Provided passage:
************

FILE: Relatives wait for bodies to be removed from the destruction at the scene, a day after a double car bomb attack at a busy junction in Mogadishu, Somalia Sunday, Oct. 30, 2022.
FILE: Relatives wait for bodies to be removed from the destruction at the scene, a day after a double car bomb attack at a busy junction in Mogadishu, Somalia Sunday, Oct. 30, 2022.

The two car bombs that exploded at Somalia's education ministry next to a busy market intersection killed at least 100 people and wounded 300, President Hassan Sheikh Mohamud said on Sunday, warning the death toll could rise.

President Mohamud said some of the wounded were in a serious condition and the death toll could rise.

"Our people who were massacred ... included mothers with their children in their arms, fathers who had medical conditions, students who were sent to study, businessmen who were struggling with the lives of their families," he said after visiting the scene.

al Shebab, the al Qaeda-linked Islamist group that claimed responsibility, said the Education Ministry was at the center of a "war on minds" that teaches Somali children using a Christian-based syllabus.

Members of the security forces were among the dead and injured, its statement emailed to media said.

The first of the explosions hit the Education Ministry at around 2 p.m. on Saturday. The second hit minutes later as ambulances arrived and people gathered to help the victims.

The K5 intersection normally teems with people but it was quiet on Sunday, with emergency workers still cleaning blood from the streets and buildings.

************

Task item A: Starting at the words "The two car" and stopping after "warning the death toll could rise.", write out that stretch of the Mogadishu bombing report word for word.
Task item B: Extend the Mogadishu bombing report past its final sentence.
The lines after this point are separate material, unrelated to the Mogadishu bombing report.

Data block:
************

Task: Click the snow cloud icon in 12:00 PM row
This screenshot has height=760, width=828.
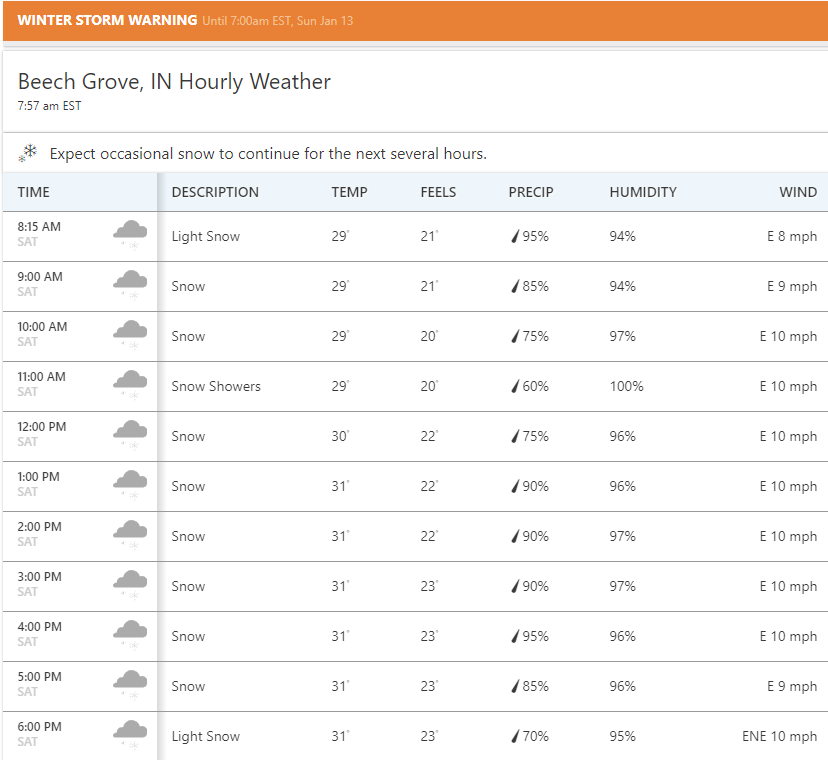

************

Exercise answer A:
The two car bombs that exploded at Somalia's education ministry next to a busy market intersection killed at least 100 people and wounded 300, President Hassan Sheikh Mohamud said on Sunday, warning the death toll could rise.

Exercise answer B:
Somalia's international partners condemned the attack and sent condolences to affected families.

The chairperson of the African Union Commission, Moussa Faki Mahamat, urged the international community to "redouble its efforts to ensure robust international support to Somalia's institutions in their struggle to defeat terrorist groups".

World Health Organization Director-General Tedros Adhanom Ghebreyesus tweeted that his organization was ready to provide support to the government to care for the injured.

These senseless attacks against innocent civilians including women and children only serve to remind us of the group's barbarity towards its own people and reveals the true hypocrisy of its intent," the European Union's foreign policy chief, Josep Borrell, said in a statement.

Al Shabaab, which is seeking to topple the government and establish its own rule based on an extreme interpretation of Islamic law, frequently stages attacks in Mogadishu and elsewhere.

With support from the United States and allied local militias, the president has launched an offensive against the group, although results have been limited.

Abdullahi Aden said his friend, Ilyas Mohamed Warsame, was killed in the terror attack.

"Exhausted and desperate, we found his body at midnight last night in hospital," he said. "I can't get the image out of my mind."